Post-operative delirium is a common, serious, neurological, complication where people have a sudden change in their brain functions after an operation. It is more common in older people, and leads to increased death, dementia, post-traumatic stress disorder, a longer length of hospital stay, extra nursing requirements and increased healthcare costs.

People with hip fracture require an operation to fix the fracture which requires anaesthesia - classified as general anaesthesia, or regional anaesthesia. A general anaesthetic technique involves inducing sleep or loss of consciousness through inhaled or intravenous anaesthetics. A regional anaesthesia involves injecting local anaesthetic inside the spine or around the nerves to prevent pain in the leg with the hip fracture.

It was commonly thought that one of the causes of delirium is a general anaesthesia. Led by the University of Birmingham and Wenzhou Medical University Second Affiliated Hospital, this randomised trial was the first of its kind in China. 950 older adult took part, from hospitals in Wenzhou, Wuhan, Lishui, Ningbo, Nanchang, and Taizhou.

The trial was set up to provide clinical evidence with a robust methodology, to help medical professionals select appropriate anaesthesia for older patients to try and reduce the development of delirium.

Researchers in Birmingham and WenZhou today published the findings in JAMA. After the hip fracture surgery, delirium occurred in 6.2% of the group who had general anaesthesia, and 5.1% in those who had a regional anaesthesia. The difference between the two groups could be explained by chance.

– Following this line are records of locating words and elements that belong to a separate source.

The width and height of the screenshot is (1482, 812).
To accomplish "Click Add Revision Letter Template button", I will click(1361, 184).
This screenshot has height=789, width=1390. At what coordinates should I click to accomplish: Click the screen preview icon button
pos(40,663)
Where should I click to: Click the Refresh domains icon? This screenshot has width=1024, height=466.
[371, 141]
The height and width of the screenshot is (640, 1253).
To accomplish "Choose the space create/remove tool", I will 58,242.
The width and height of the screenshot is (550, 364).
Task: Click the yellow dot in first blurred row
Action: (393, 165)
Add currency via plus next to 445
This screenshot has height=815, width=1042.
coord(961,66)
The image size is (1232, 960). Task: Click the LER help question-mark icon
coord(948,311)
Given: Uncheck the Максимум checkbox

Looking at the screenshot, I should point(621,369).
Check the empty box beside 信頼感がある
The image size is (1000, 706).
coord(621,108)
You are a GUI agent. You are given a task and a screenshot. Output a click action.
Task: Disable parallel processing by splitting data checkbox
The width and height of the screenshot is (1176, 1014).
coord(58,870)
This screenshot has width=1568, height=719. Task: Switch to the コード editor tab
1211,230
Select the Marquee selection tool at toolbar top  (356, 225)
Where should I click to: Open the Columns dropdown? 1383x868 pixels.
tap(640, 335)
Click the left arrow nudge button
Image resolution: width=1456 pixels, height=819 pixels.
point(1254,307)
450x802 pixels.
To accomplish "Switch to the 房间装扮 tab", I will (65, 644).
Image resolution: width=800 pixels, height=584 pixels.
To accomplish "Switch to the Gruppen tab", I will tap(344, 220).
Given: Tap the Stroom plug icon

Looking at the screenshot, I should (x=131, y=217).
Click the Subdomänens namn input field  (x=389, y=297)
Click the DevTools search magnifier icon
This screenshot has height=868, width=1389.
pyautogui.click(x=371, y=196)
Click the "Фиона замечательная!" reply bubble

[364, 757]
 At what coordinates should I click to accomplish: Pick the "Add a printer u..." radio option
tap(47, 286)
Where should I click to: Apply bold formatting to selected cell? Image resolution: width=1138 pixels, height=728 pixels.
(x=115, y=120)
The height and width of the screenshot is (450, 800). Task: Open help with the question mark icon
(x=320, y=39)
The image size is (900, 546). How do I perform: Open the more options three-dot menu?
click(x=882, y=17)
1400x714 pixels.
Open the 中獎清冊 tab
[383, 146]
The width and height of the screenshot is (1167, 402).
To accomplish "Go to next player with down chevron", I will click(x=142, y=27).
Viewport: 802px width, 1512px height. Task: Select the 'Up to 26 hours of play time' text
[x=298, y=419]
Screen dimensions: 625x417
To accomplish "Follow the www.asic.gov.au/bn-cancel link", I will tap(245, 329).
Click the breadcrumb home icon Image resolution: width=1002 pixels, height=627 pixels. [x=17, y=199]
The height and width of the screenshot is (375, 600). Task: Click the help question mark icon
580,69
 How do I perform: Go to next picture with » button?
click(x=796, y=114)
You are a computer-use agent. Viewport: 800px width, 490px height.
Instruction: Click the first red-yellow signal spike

The Chief Investigator of RAGA trial, Professor Fang Gao, from the University of Birmingham, NIHR Senior Investigator, commented: "There is a high incidence of delirium after surgery in hip fracture patients, but we had no robust evidence demonstrating the effectiveness of the two most commonly used anaesthetic techniques causing delirium - creating an urgent need to investigate delirium prevention.

"The causes of delirium remain poorly understood, but our trial highlights that factors such as general anaesthetic agents, that we thought may be associated with delirium, are in fact unlikely to cause delirium."

"Our trial has also provided clinical evidence on the safety of RA and GA in older patients for hip fracture surgery, helping anaesthetists in selecting appropriate anaesthesia for these patients - particularly those at high risk of POD."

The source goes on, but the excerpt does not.